This tutorial introduces Spark SQL programming within a JupyterLab environment (assuming Python is used). It demonstrates how to:
- Query Hive Tables: Use Spark SQL queries to retrieve data from tables stored in Hive.
- Filter and Aggregate Data: Filter results based on specific conditions and perform aggregations like counting occurrences within a partition range.
- Work with Spark DataFrames: Store the queried data in Spark DataFrames, which offer powerful functionalities for manipulating and analyzing data.
- Convert to Pandas DataFrames (Optional): Optionally, convert Spark DataFrames to Pandas DataFrames to utilize Pandas' extensive data analysis capabilities.
import pandas as pd
The below Spark SQL code queries a Hive table, counts occurrences within a date partition range, and stores the results (partition name and record count) in a Spark DataFrame for further analysis.

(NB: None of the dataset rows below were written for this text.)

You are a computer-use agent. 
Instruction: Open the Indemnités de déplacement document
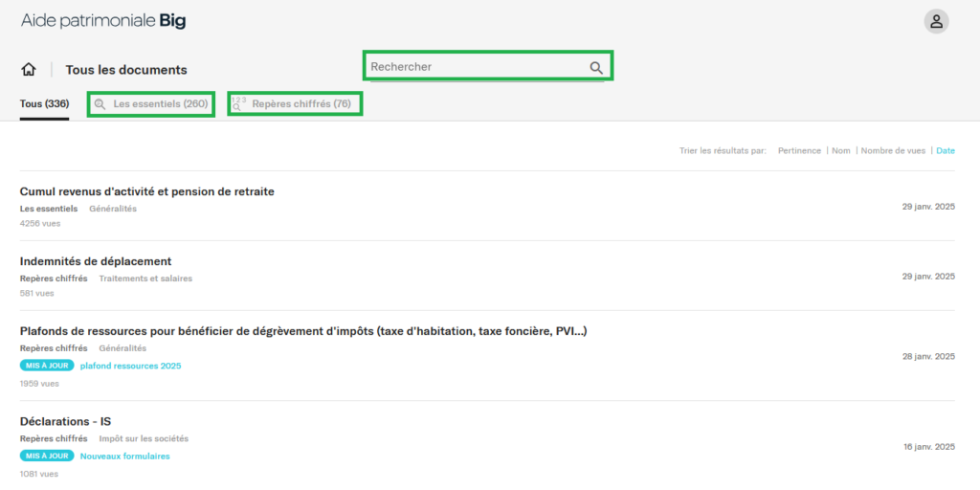point(96,261)
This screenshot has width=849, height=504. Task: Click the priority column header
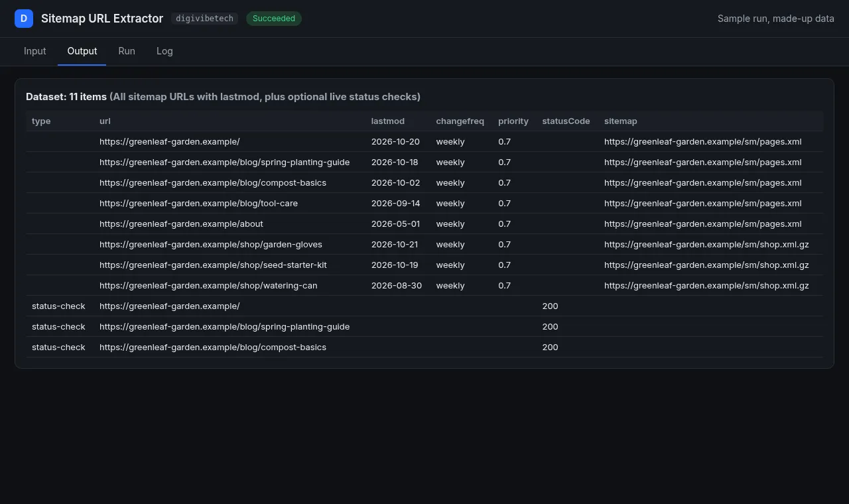[513, 121]
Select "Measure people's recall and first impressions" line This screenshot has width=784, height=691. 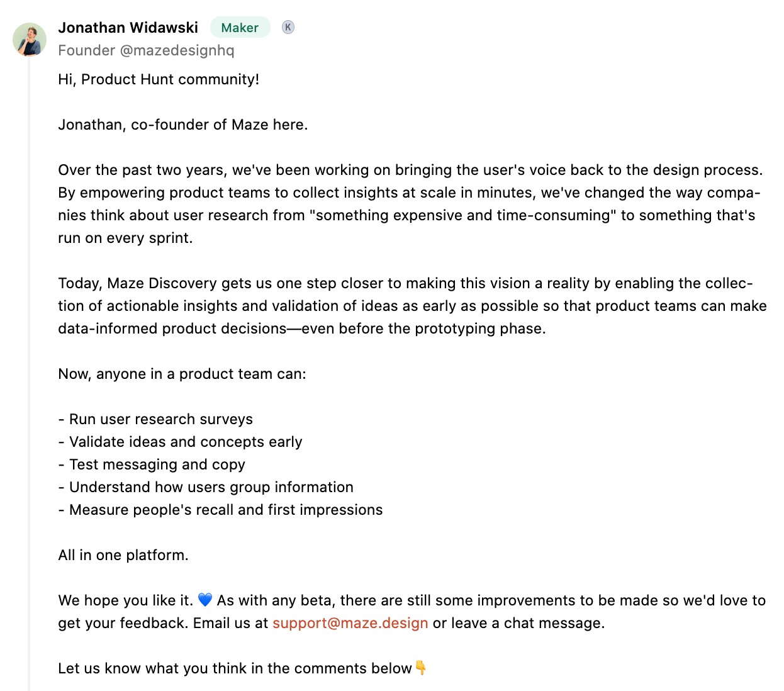tap(220, 510)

phrase_df = spark.sql(f"""
SELECT event_partition, COUNT(*) records FROM DATASET_NANE.TABLE_NAME
WHERE event_partition between '2024-01-01' and '2024-01-30'
--GROUP BY event_partition order by 2 desc
""")
The below code displays the contents of the Spark DataFrame phrase_df with the following modifications:
Number of Rows: It shows a maximum of 10 rows.

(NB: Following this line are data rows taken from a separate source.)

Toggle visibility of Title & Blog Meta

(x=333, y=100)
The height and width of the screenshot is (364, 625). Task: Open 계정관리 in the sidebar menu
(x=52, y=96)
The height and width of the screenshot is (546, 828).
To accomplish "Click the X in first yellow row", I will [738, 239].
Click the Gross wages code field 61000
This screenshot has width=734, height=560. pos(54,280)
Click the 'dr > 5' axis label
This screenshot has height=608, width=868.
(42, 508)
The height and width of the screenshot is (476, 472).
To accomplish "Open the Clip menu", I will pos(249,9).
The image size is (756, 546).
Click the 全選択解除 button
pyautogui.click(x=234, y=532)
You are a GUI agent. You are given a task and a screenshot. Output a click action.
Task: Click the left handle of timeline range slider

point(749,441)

Truncation: It displays results without truncation.
phrase_df.show(10,False)
The below code snippet demonstrates how to group data by a specific column using a Pandas DataFrame (not Spark DataFrame) after retrieving data from Hive using Spark SQL:
group_df = phrase_df.groupBy("records").count()
group_df.show()
Cache results to memory:
phrase_df.cache()
The best way to understand and learn how to perform this function is through hands-on experience. Follow the steps below to create the sample notebook in your Syntasa environment:
- Download the sample notebook .ipynb file from this article.
- Create a new notebook in your Syntasa environment using the import notebook option.